Attorney General Yitzhak Zamir said the correspondent, David Halevy, who is currently in the United States on leave of absence from Time magazine, would be investigated "in preparation of an indictment" on charges of passing secret government information without authorization.
In a dispatch filed from Israel last week, Halevy, an Israeli citizen, reported that the head of the General Security Services (Shin Bet) had resigned in protest because Israeli Prime Minister Menachem Begin obstructed the investigation into the planting of Bombs in the cars of three West Bank mayors on June 2.
[The story, appearing in the Washington Star last Thursday, identified the head of the Israeli security services as Avraham Achituv, 54.]

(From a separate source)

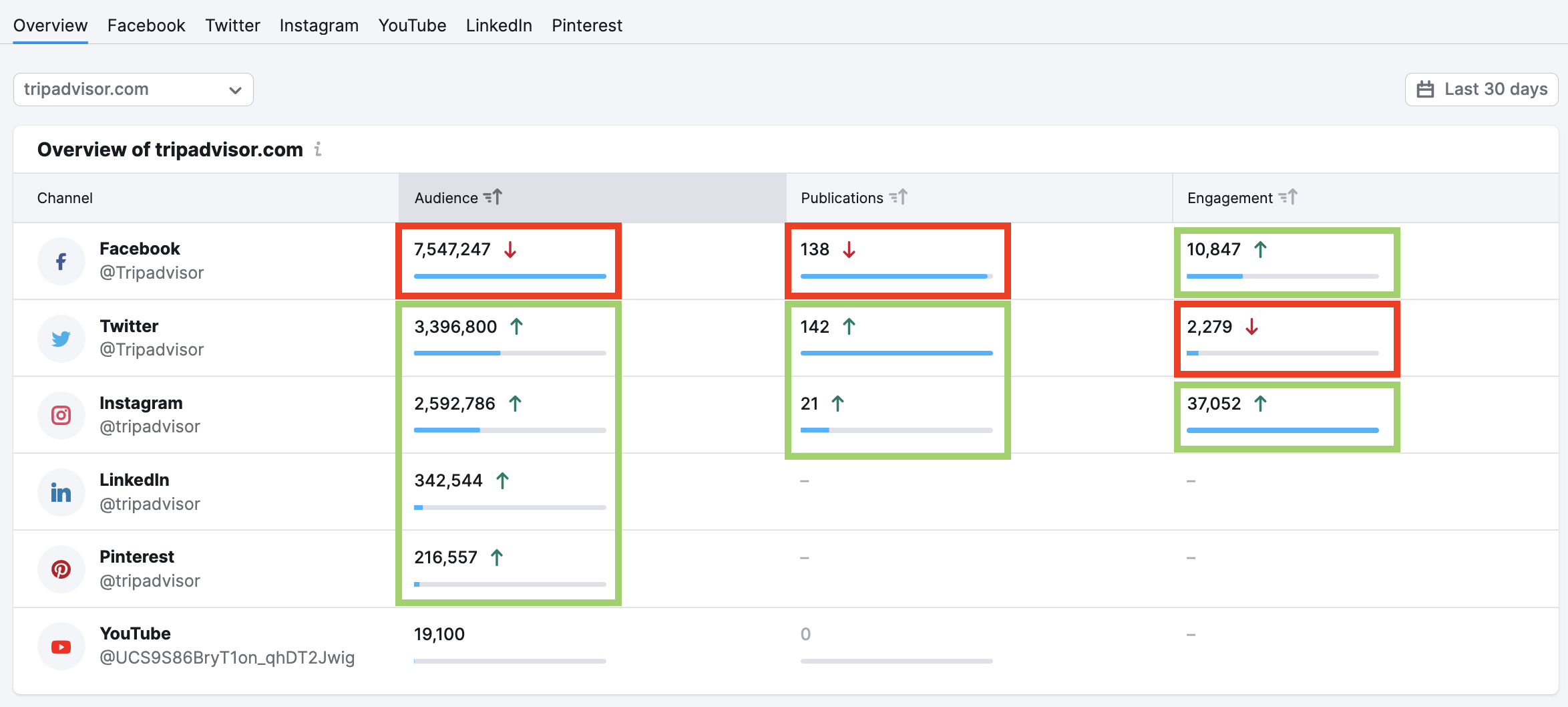Click the Instagram channel icon

tap(61, 416)
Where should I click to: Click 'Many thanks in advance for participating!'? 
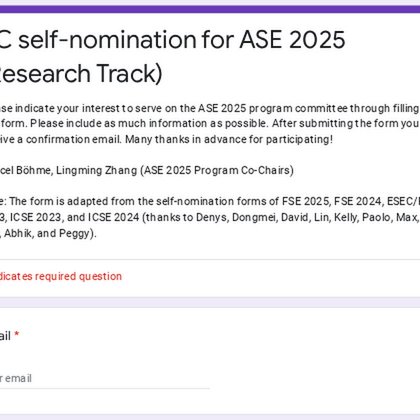click(229, 139)
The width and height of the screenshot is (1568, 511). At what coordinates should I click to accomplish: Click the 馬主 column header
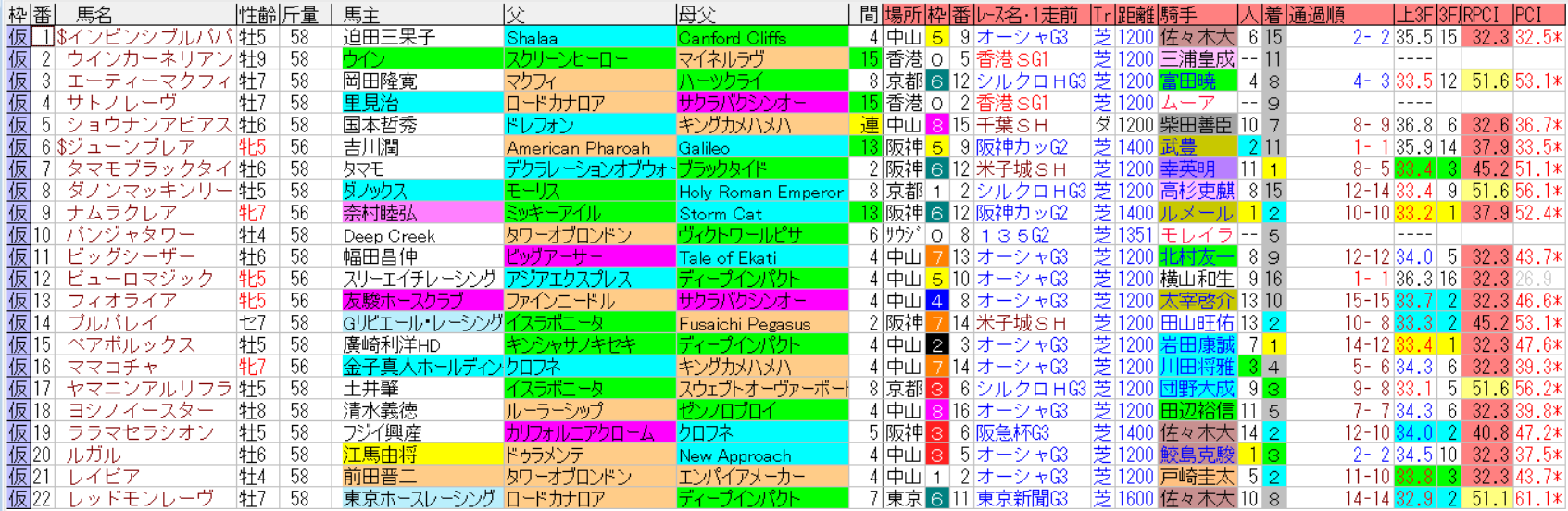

Nablus Mayor Bassam Shaka lost both legs and Ramallah Mayor Karim Khalaf lost a foot in the bombings, which ultranationalist Jewish civilian settlers living in the West Bank are thought to have carried out.
While denying the substance of Halevy's report as a "total fabrication," government officials today stressed that the issue being considered for possible criminal prosecution is the publication of the security chief's name.
Identities of security and intelligence officials are never officially disclosed in Israel, and the names of Shin Bet officials are particularly guarded because of the danger to them and their families, according to Dan Pattir, Begin's spokesman.
The issue has become controversial in the West Bank because several Palestinian leaders and members of their families have maintained that the Security Service were giving only token attention to the case and had not even interviewed Shaka, Khalaf or any of their relatives.
Halevy, in interviews published in Israeli newspapers, denied allegations by several government officials that his charges against Begin were politically motivated and stemmed from Haley's long association with the opposition Labor Party. He said he never was a member of the Labor Party.